GALLERY FOUR: CONTROLLERS
“Remy de Montfort of Dubcon Palace” by E.J. LeRoy. We start with the most egregious form of parasitism involving puppet mastery that one human visits on another, slavery. A young man makes a daring escape from a sugar plantation in 1686 Barbados and finds the conditions of his captivity, and the obstacles to his freedom, are more horrific than he ever imagined.
“All My Angry Selves” by David Corse. If “Christmas Angel” asks questions about whether memories can be parasites, “All My Angry Selves” asks whether who we’ve been in the past can control us… literally. Ash is getting a very physical visit from her past selves, and they have agendas and instructions she might be forced to follow. Would your past selves be your allies or your enemies?
“A Promising Void: The Memo-morphosis” by Dimitry Partsi. The promise of undefined employment draws people into a cycle of identity erasure and conformity. Kafkaesque absurdity makes faceless corporatism the parasitic puppetmaster, recalling the broad social implications of the leeches in “The Flesh Factory” and “The Basement.” At the same time, the distorted humor anticipates the funhouse effects of the next tale….
“Dental Hygiene” by Steve Toase. Routines are mechanisms of control. Every step in a sequence must occur for the sequence to follow the proper course. If one thing goes wrong–if, for example, the postal van drives up the street the wrong way–everything that follows may be out of control. Other controllers, hidden away, may try to substitute. But to what sorts of death and destruction might they lead? Even the control of a toothbrush can have deadly consequences.
——
**To be done**
- 1) Transcribe from the Gallery Four excerpt the passage that begins at the words "GALLERY FOUR: CONTROLLERS" and ends after "or your enemies?".
- 2) According to the Gallery Four excerpt, where and in what year does the young man in "Remy de Montfort of Dubcon Palace" escape?
- 3) Resume the Gallery Four excerpt on the anthology's controller stories, picking up after its final sentence.
——
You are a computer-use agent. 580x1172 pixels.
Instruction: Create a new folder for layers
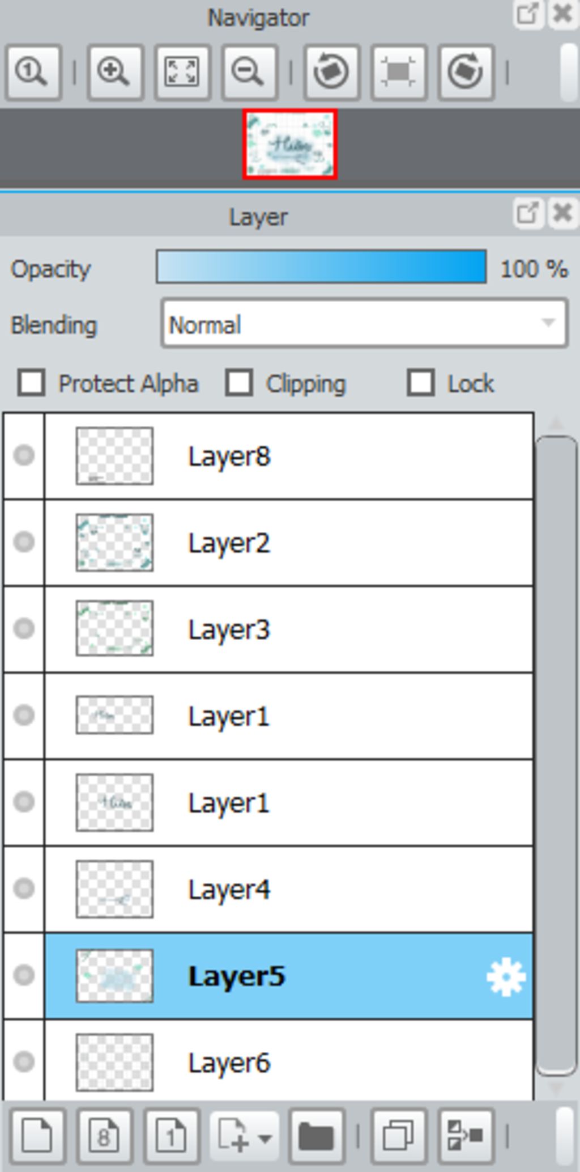pyautogui.click(x=316, y=1135)
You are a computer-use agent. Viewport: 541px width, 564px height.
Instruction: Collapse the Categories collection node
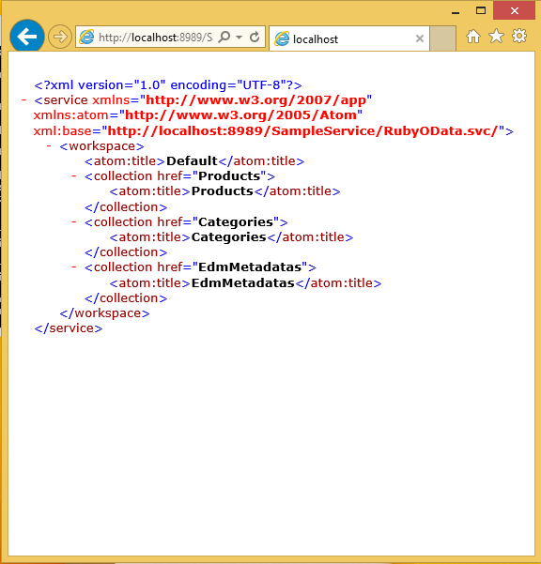pos(74,221)
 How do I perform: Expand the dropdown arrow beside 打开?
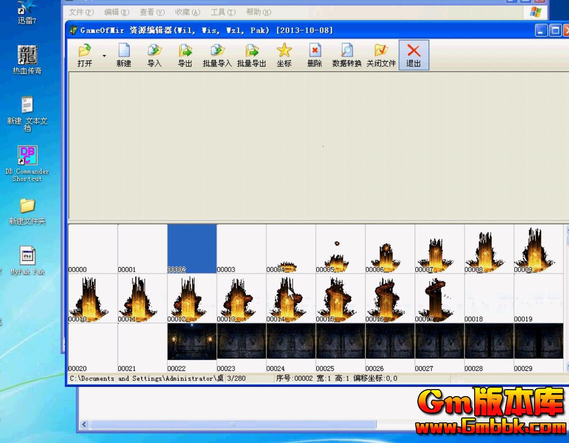(104, 55)
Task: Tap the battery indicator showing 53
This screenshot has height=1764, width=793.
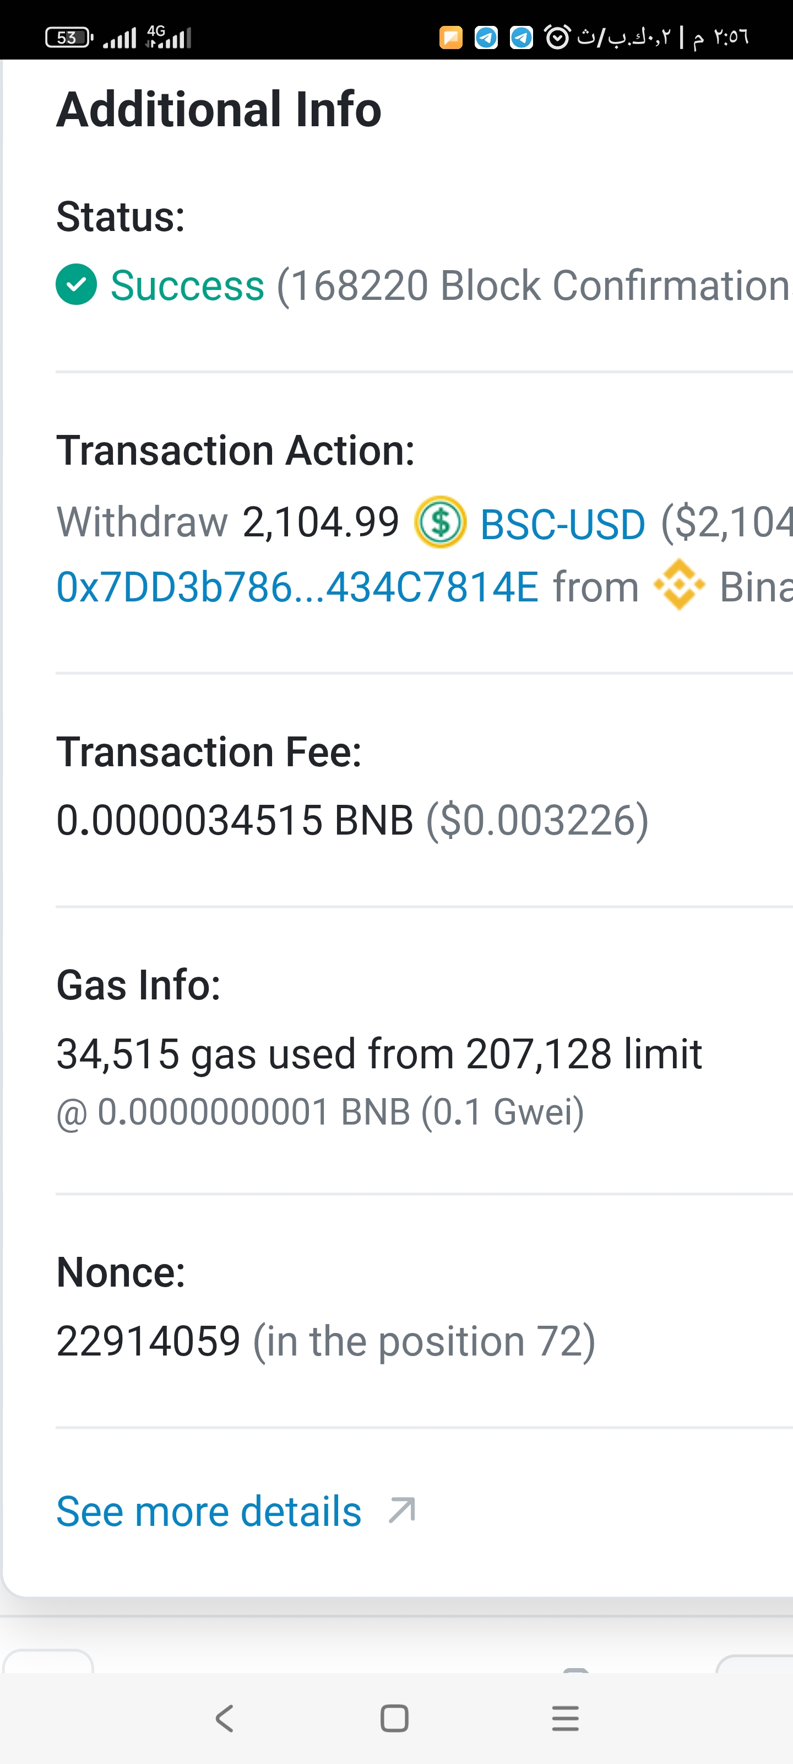Action: coord(68,38)
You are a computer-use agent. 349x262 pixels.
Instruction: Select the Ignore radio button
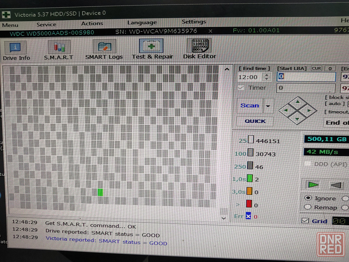pos(308,198)
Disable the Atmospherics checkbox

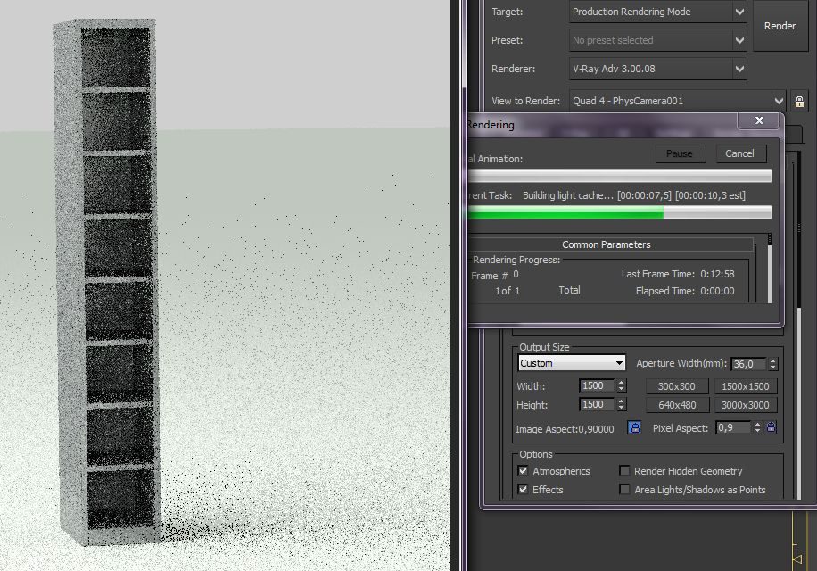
——
**Responses to the exercise**
- 1)
GALLERY FOUR: CONTROLLERS
“Remy de Montfort of Dubcon Palace” by E.J. LeRoy. We start with the most egregious form of parasitism involving puppet mastery that one human visits on another, slavery. A young man makes a daring escape from a sugar plantation in 1686 Barbados and finds the conditions of his captivity, and the obstacles to his freedom, are more horrific than he ever imagined.
“All My Angry Selves” by David Corse. If “Christmas Angel” asks questions about whether memories can be parasites, “All My Angry Selves” asks whether who we’ve been in the past can control us… literally. Ash is getting a very physical visit from her past selves, and they have agendas and instructions she might be forced to follow. Would your past selves be your allies or your enemies?

- 2) From a sugar plantation in Barbados in 1686.

- 3)
“Chrysalis” by Emmie Christie. The stars are darkening. Oxygen is running out. Whatever controls the universe seems to be ending all life. But maybe understanding control requires another change of perspective along with a new understanding of life.
“When I Come Back” by Shawn Montgomery. This tale of abuse and long-sought revenge takes place on two timelines, one covering years of the narrator’s childhood and the other in his present, and once again, the past is a parasite, one of the story’s many. In the past, a bully feeds on the suffering he causes through his sadistic manipulation of other boys. In the present, the narrator, one of the bully’s victims, manipulates the former bully into a situation where he might confront the horrors spawned by his parasitism. Who will be the puppet and who the master? What is the price of control? This story is extreme horror, very likely to disturb, so approach its representations of physical parasitism, sexual parasitism, and emotional parasitism with caution.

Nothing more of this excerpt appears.